## Task requirements
Copy the listing below word for word, keeping every line as it appears.

Extracted data entries:
* Start *

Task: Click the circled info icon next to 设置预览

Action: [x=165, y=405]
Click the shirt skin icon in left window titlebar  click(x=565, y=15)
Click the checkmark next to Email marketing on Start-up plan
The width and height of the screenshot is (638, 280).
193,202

* End *

## Reply to the task
Task: Click the circled info icon next to 设置预览

Action: [x=165, y=405]
Click the shirt skin icon in left window titlebar  click(x=565, y=15)
Click the checkmark next to Email marketing on Start-up plan
The width and height of the screenshot is (638, 280).
193,202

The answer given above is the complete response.